North Korea had two enormous advantages in this strategy. First, no one really cared enough to act. The South Koreans didn’t want to incur the cost that Germany bore when it integrated the post-communist east. The US was not eager for the instability that would be created by a North Korean collapse, nor were the Japanese or Russians. And the Chinese were using their apparent ability to soothe the irrational North Koreans to extract concessions on other issues from the Americans. Everyone was content with the North Koreans as they were. Second, the North Korean regime worked. Instead of fragmenting and morphing as other communist regimes had done, the North Korean regime became locked into a model that was extremely effective in its unique strategic situation.

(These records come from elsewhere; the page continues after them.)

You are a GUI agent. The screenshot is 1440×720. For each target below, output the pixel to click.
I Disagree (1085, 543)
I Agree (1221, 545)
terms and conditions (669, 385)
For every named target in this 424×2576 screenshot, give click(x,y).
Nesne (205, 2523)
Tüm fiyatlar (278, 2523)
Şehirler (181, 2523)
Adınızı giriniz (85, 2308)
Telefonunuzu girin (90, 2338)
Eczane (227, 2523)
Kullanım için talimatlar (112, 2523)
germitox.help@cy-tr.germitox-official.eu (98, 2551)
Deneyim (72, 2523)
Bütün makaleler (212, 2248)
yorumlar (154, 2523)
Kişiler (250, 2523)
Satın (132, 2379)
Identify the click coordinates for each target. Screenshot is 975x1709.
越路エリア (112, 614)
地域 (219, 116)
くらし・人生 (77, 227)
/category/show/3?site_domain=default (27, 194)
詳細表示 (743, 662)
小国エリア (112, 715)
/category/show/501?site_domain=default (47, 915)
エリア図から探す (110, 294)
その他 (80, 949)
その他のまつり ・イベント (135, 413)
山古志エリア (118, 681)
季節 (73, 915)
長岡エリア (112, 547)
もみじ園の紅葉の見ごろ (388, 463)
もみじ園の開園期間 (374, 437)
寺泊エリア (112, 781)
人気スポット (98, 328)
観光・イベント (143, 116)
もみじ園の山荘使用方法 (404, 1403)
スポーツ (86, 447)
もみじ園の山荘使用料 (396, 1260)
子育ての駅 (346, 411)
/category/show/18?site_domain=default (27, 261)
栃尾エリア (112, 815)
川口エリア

There is a permanence to the current North Korean situation that many underestimate. [https://geopoliticalfutures.com/forecasts/envisioning-2040-2/] South Korea has far more important matters, such as its own massive economy, to worry about. [https://geopoliticalfutures.com/signs-of-political-instability-in-south-korea/] North Korea must avoid a preemptive strike on its nuclear facilities, since its conventional military options would be unsustainable. The major partners understand North Korea well enough to endure its assertions of power and aggression without panicking. The regime appears resilient and in control. The result is a formula for stalemate… a stalemate of the indifferent.
But the cost of this stalemate is the blackness of the North Korean night. The cost of maintaining the regime is a dramatic lack of economic development. What wealth that exists is diverted to maintaining the bluff, which in turn requires a delicate internal balance that demands not only massive repression but also, above all, isolation. Contact with the rest of the world would be destabilizing, and so North Korea must limit that contact, resulting in cultural as well as physical darkness. And the night will not pass quickly. The dark night is what makes North Korea possible. It allows the bluff to go on and with it the regime.
As ever, for the rest of the world Korea—now North Korea—is a place used strategically to block the ambitions of others. Few want anything from it other than for it to continue to buffer greater powers. And even if fulfilling this purpose requires North Korean leadership to occasionally seem frightening by appearing irrational, those who watch North Korea know that its frightening aspect is tightly controlled by a calculating regime.